__Work task__. Go through the data below and work out how many lines contain "agent"; the answer is the number alone.

__Data in this exercise__.
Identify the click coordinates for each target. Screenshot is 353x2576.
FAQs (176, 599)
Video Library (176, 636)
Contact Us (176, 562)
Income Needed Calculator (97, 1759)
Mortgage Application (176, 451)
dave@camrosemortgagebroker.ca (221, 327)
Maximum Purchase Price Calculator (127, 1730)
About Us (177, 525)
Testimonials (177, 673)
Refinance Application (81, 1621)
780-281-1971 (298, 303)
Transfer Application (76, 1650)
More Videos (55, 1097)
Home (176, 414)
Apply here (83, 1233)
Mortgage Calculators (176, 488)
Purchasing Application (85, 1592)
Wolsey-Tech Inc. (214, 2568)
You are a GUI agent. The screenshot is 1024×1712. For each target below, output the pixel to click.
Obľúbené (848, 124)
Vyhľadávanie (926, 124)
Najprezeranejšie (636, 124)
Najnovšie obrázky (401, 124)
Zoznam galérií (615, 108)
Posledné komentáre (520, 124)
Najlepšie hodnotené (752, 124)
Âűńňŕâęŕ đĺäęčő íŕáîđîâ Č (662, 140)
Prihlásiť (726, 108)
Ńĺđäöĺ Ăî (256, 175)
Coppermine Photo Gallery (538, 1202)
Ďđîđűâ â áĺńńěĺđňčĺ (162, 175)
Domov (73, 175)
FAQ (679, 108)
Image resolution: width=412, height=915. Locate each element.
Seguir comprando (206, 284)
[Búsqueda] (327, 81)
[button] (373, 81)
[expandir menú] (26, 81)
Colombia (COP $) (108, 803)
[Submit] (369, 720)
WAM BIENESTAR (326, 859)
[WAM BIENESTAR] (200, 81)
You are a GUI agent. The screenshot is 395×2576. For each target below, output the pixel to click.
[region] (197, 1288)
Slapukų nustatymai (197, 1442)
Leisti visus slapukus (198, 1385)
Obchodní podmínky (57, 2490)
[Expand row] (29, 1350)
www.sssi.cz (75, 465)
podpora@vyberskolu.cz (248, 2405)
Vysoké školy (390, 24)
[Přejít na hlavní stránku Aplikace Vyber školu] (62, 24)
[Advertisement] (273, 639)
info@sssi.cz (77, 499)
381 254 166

__Response__. 2